Segment Start: Records to use

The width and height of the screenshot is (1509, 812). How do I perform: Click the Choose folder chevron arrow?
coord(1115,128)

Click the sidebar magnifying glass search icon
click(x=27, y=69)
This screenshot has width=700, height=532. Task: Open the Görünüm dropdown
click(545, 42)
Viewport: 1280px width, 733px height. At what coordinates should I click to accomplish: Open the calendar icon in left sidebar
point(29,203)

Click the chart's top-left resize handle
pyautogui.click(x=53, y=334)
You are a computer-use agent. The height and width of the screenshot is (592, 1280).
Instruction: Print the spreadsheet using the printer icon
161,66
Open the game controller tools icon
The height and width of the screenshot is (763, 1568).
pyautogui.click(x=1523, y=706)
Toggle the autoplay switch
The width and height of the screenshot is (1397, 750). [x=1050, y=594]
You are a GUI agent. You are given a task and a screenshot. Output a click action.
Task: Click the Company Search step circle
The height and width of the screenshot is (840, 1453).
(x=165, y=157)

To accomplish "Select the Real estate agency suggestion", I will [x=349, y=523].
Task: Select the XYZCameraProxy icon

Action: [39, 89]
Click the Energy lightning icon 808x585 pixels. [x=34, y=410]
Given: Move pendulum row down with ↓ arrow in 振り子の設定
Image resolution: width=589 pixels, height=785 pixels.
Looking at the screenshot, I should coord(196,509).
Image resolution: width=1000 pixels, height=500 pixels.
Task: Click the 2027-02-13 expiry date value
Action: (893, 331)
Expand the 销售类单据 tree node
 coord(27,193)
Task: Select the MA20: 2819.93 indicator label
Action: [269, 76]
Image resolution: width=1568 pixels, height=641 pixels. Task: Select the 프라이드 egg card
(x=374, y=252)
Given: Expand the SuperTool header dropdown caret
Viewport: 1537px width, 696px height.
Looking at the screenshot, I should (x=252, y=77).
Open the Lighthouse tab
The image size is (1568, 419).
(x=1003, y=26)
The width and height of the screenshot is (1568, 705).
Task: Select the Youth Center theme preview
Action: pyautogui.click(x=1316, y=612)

Segment End: Records to use

* _Assigned task_: Starting at the line above that holds "Click the sidebar" and ending at the line that holds "Open the Lighthouse tab", transcribe each line exactly and include no other lines.

* _Solution to this task_:
Click the sidebar magnifying glass search icon
click(x=27, y=69)
This screenshot has width=700, height=532. Task: Open the Görünüm dropdown
click(545, 42)
Viewport: 1280px width, 733px height. At what coordinates should I click to accomplish: Open the calendar icon in left sidebar
point(29,203)

Click the chart's top-left resize handle
pyautogui.click(x=53, y=334)
You are a computer-use agent. The height and width of the screenshot is (592, 1280).
Instruction: Print the spreadsheet using the printer icon
161,66
Open the game controller tools icon
The height and width of the screenshot is (763, 1568).
pyautogui.click(x=1523, y=706)
Toggle the autoplay switch
The width and height of the screenshot is (1397, 750). [x=1050, y=594]
You are a GUI agent. You are given a task and a screenshot. Output a click action.
Task: Click the Company Search step circle
The height and width of the screenshot is (840, 1453).
(x=165, y=157)

To accomplish "Select the Real estate agency suggestion", I will [x=349, y=523].
Task: Select the XYZCameraProxy icon

Action: [39, 89]
Click the Energy lightning icon 808x585 pixels. [x=34, y=410]
Given: Move pendulum row down with ↓ arrow in 振り子の設定
Image resolution: width=589 pixels, height=785 pixels.
Looking at the screenshot, I should coord(196,509).
Image resolution: width=1000 pixels, height=500 pixels.
Task: Click the 2027-02-13 expiry date value
Action: (893, 331)
Expand the 销售类单据 tree node
 coord(27,193)
Task: Select the MA20: 2819.93 indicator label
Action: [269, 76]
Image resolution: width=1568 pixels, height=641 pixels. Task: Select the 프라이드 egg card
(x=374, y=252)
Given: Expand the SuperTool header dropdown caret
Viewport: 1537px width, 696px height.
Looking at the screenshot, I should (x=252, y=77).
Open the Lighthouse tab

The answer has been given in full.